What the task requires.
Where a line below holds the string "Toggle", copy that line.

Stored records
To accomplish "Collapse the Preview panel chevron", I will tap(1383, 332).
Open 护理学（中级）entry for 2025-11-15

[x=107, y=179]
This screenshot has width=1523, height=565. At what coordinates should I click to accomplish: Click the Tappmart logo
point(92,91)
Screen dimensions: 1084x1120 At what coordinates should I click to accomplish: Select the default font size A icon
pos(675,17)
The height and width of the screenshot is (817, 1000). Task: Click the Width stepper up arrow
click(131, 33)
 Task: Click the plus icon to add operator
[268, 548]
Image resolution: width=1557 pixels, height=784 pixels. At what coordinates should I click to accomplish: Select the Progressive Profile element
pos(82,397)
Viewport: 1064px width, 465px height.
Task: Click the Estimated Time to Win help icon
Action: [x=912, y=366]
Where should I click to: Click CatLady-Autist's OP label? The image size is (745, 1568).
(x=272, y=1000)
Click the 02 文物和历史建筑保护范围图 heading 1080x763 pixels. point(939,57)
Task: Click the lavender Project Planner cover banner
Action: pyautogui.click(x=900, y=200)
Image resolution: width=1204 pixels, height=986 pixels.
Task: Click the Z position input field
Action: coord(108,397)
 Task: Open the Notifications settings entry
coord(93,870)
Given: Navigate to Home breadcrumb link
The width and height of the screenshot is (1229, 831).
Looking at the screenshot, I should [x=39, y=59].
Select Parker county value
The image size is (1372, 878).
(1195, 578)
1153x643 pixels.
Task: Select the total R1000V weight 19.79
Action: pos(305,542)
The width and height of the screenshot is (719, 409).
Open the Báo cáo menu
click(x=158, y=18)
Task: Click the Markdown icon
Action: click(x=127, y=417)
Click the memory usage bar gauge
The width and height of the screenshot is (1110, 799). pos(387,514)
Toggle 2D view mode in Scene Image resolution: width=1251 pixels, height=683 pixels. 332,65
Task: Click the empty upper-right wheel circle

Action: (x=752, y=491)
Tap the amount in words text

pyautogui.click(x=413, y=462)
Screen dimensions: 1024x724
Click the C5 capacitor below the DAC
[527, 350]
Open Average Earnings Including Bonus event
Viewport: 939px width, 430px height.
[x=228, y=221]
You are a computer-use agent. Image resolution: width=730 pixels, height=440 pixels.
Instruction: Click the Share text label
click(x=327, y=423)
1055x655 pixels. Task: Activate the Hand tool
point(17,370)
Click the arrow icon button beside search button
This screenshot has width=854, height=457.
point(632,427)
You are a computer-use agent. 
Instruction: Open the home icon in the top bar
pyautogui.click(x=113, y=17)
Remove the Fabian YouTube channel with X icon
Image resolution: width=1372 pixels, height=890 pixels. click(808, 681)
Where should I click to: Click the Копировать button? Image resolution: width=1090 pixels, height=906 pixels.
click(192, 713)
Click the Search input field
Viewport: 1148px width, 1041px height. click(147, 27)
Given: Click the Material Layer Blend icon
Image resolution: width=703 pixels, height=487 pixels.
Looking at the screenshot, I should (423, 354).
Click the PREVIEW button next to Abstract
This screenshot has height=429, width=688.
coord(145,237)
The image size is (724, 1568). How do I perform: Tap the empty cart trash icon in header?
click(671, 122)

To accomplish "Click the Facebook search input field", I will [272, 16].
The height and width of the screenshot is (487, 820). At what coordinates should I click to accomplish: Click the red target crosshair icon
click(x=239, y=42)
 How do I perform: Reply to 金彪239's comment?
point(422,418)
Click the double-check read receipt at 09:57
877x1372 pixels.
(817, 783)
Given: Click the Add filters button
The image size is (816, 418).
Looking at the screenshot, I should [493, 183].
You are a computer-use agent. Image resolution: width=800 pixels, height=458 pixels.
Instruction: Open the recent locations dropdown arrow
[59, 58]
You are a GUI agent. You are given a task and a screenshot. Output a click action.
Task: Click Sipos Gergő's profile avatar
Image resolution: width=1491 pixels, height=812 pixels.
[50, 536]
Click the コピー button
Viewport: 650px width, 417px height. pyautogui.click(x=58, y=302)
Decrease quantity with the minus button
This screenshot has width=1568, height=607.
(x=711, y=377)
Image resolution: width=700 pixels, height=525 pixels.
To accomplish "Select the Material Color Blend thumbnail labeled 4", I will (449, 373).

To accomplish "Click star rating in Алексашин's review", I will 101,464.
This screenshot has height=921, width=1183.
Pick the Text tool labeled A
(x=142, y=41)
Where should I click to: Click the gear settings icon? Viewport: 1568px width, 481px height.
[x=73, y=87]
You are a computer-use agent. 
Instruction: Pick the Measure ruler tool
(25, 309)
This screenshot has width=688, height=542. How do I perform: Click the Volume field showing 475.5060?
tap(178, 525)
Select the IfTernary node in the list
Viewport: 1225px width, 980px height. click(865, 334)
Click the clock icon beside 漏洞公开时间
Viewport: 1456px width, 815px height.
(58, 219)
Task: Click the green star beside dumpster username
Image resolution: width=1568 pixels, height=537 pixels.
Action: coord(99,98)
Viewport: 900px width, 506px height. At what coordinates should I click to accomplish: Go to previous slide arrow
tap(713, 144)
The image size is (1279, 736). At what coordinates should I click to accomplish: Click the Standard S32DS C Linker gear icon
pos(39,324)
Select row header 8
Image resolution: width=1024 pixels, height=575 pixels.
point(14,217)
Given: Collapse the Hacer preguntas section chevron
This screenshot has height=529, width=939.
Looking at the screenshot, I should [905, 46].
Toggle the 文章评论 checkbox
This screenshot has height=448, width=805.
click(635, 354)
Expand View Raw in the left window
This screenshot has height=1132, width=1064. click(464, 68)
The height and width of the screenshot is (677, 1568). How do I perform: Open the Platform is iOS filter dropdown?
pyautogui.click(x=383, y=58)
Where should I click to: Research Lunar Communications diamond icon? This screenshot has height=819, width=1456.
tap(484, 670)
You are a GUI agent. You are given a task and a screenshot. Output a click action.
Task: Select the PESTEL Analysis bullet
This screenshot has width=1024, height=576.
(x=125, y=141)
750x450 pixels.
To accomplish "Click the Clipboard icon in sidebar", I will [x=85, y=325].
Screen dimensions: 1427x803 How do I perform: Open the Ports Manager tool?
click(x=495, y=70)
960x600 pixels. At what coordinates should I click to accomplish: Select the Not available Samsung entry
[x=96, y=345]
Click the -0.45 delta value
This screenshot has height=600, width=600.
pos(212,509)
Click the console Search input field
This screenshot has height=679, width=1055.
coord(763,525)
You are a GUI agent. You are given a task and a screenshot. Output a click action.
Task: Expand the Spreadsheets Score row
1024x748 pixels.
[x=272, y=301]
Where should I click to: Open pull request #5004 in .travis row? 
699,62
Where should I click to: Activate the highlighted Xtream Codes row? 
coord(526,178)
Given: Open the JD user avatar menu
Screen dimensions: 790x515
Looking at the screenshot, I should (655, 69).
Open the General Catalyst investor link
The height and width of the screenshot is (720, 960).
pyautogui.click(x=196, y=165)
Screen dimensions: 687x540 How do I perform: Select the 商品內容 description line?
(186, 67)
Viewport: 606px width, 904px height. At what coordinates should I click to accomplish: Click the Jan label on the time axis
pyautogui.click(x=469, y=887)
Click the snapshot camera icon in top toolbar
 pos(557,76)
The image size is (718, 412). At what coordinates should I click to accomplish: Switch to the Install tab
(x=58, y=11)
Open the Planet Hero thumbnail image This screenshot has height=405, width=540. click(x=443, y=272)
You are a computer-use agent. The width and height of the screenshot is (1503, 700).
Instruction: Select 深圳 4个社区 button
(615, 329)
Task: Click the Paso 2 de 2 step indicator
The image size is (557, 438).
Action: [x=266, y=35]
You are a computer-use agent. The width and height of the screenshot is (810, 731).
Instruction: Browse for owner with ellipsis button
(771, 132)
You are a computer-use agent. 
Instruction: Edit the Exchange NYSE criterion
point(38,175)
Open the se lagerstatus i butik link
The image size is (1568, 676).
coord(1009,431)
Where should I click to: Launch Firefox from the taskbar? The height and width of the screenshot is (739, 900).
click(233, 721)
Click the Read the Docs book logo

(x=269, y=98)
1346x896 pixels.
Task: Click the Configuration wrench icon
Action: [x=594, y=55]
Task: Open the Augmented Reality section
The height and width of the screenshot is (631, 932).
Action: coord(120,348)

Solution.
Toggle 2D view mode in Scene Image resolution: width=1251 pixels, height=683 pixels. 332,65
Toggle the 文章评论 checkbox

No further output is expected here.